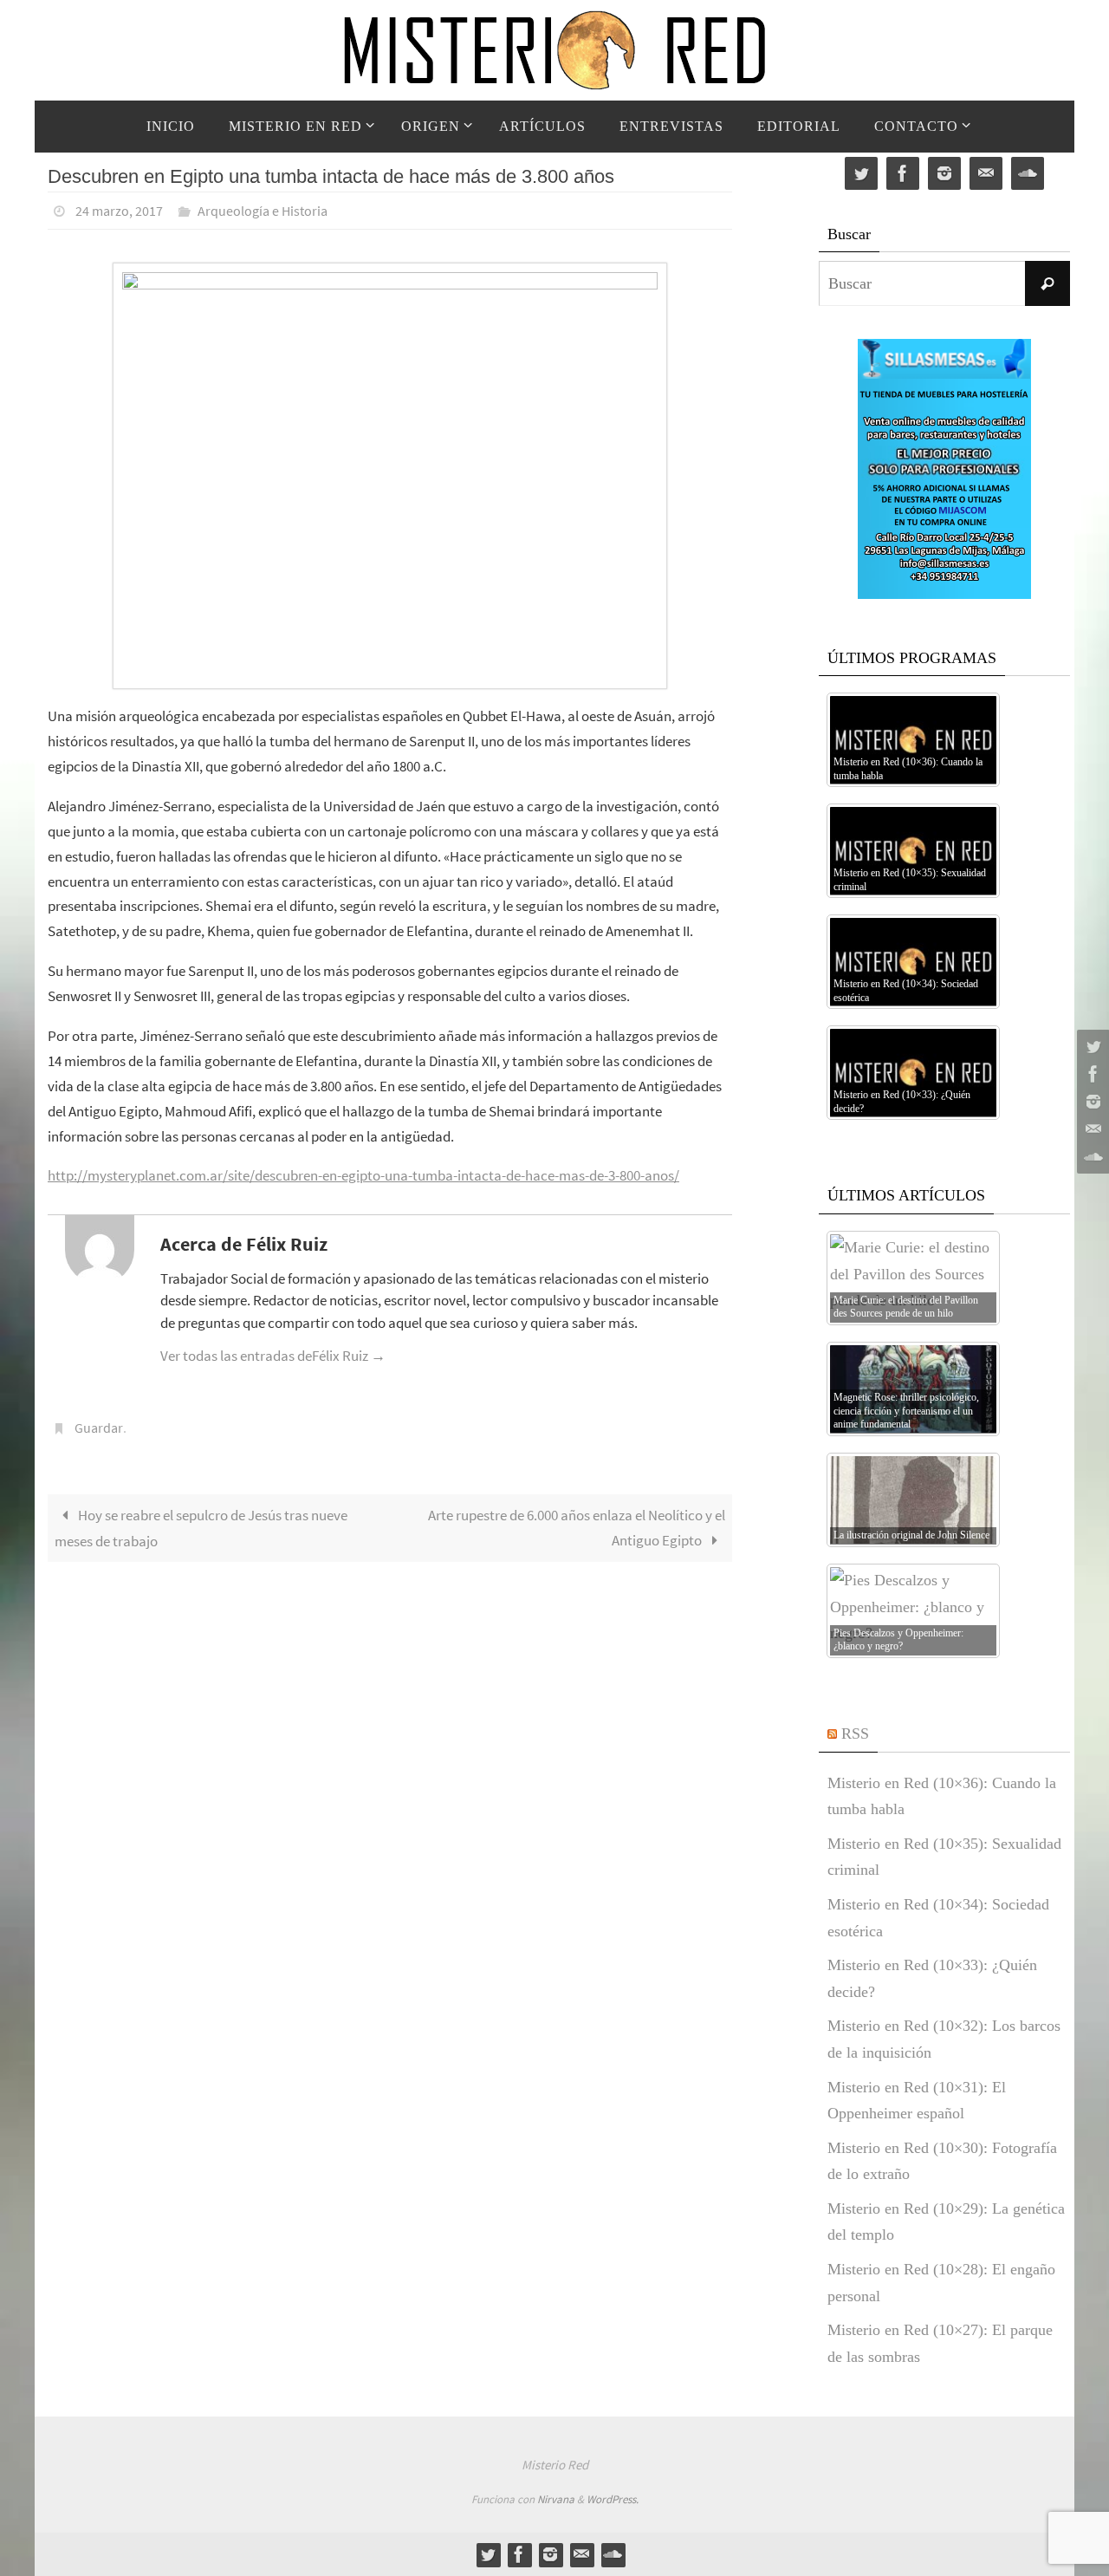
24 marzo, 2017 (119, 210)
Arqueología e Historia (263, 210)
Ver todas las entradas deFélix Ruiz (273, 1355)
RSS (855, 1733)
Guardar (99, 1427)
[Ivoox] (1091, 1157)
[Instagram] (1091, 1101)
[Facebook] (1091, 1073)
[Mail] (1091, 1129)
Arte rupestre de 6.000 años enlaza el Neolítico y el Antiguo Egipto (576, 1528)
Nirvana (555, 2499)
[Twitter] (1091, 1046)
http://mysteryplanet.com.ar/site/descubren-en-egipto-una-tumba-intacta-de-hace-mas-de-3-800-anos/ (363, 1175)
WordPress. (613, 2499)
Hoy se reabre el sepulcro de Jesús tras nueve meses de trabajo (201, 1528)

TRY IT: Be exact. Write out all the entries and omit the pictures.

ANSWER:
24 marzo, 2017 (119, 210)
Arqueología e Historia (263, 210)
Ver todas las entradas deFélix Ruiz (273, 1355)
RSS (855, 1733)
Guardar (99, 1427)
[Ivoox] (1091, 1157)
[Instagram] (1091, 1101)
[Facebook] (1091, 1073)
[Mail] (1091, 1129)
Arte rupestre de 6.000 años enlaza el Neolítico y el Antiguo Egipto (576, 1528)
Nirvana (555, 2499)
[Twitter] (1091, 1046)
http://mysteryplanet.com.ar/site/descubren-en-egipto-una-tumba-intacta-de-hace-mas-de-3-800-anos/ (363, 1175)
WordPress. (613, 2499)
Hoy se reabre el sepulcro de Jesús tras nueve meses de trabajo (201, 1528)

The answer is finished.